Having personal responsibility as a cornerstone, residents of the Step Denver program are not permitted to take third-party or government financial assistance. The men may not receive any compensation from their families, friends, or religious organizations, and can also not receive any governmental stipends such as food stamps, welfare, disability or vouchers. The residents are required to be accountable for their own financial obligations and costs of living.
Personal Responsibility is integral to
Upon entering the Step Denver program, it is explained to each resident that he has certain rights. Residents have the right to be treated with dignity and respect, and they have the right to a safe, clean living environment. As in other areas of life, these rights come with certain responsibilities on the part of the resident. Those responsibilities are governed by a set of house and programmatic rules. These rules help to re-establish personal responsibility and accountability in the residents’ lives.

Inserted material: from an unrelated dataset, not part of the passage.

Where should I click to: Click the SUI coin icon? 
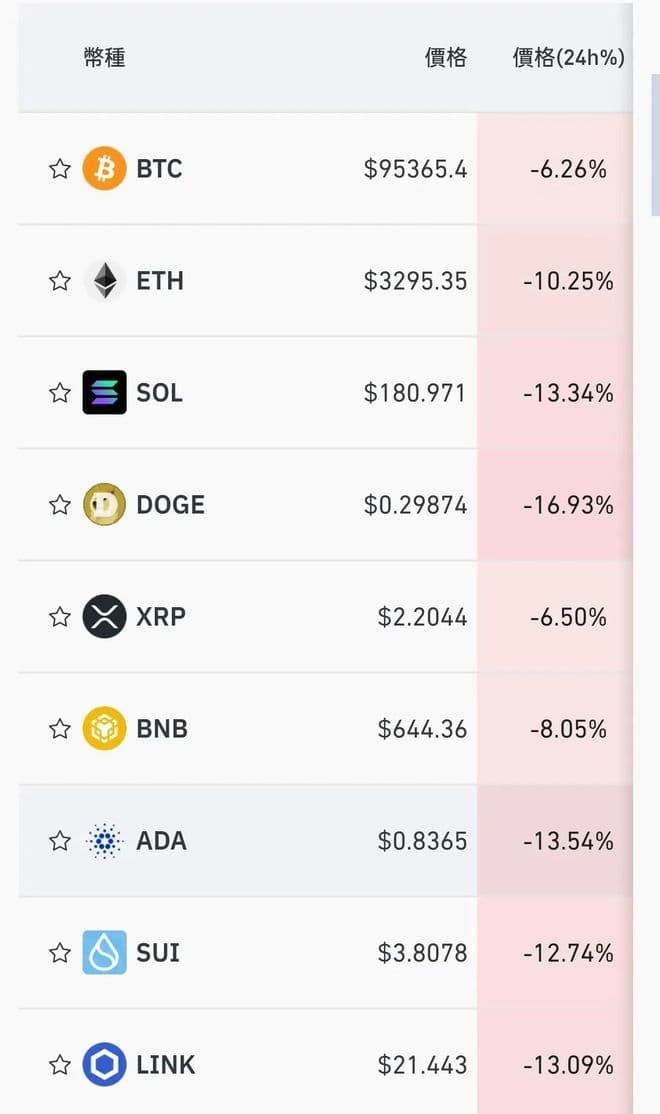[104, 952]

Step Denver uses a Peer Recovery Community Model in which the residents support each other and hold each other accountable to the programmatic and facility rules in a positive, respectful manner. The Step Denver residents are accountable to themselves, first and foremost, as well as to the other residents in the Peer Recovery Community and to their communities at large, outside of the facility.
Residents are taught that behaviors and actions have outcomes. It is explained that positive outcomes are most often beneficial to themselves and others and that negative outcomes have consequences that may cause harm to themselves and others. We reinforce to our men that, ultimately, they are personally accountable for their actions and behavior, and thus responsible for the outcomes associated with that behavior. Clear communication of what the house and program requirements are, coupled with a progressive disciplinary and reward system, help to guide the resident towards personal responsibility and the restoration of self-respect.
An additional component designed to help our men towards personal responsibility is a life skills curriculum that helps to re-establish the basics of self-sufficiency, which further distances them from the mode of dependency. Residents engage in programs focused on financial budgeting, nutrition, family restoration, physical health, healthy social and recreational activities, life balance and spirituality. Assisting our residents in being accountable to themselves in these areas is integral in helping them to develop personal responsibility and self-respect.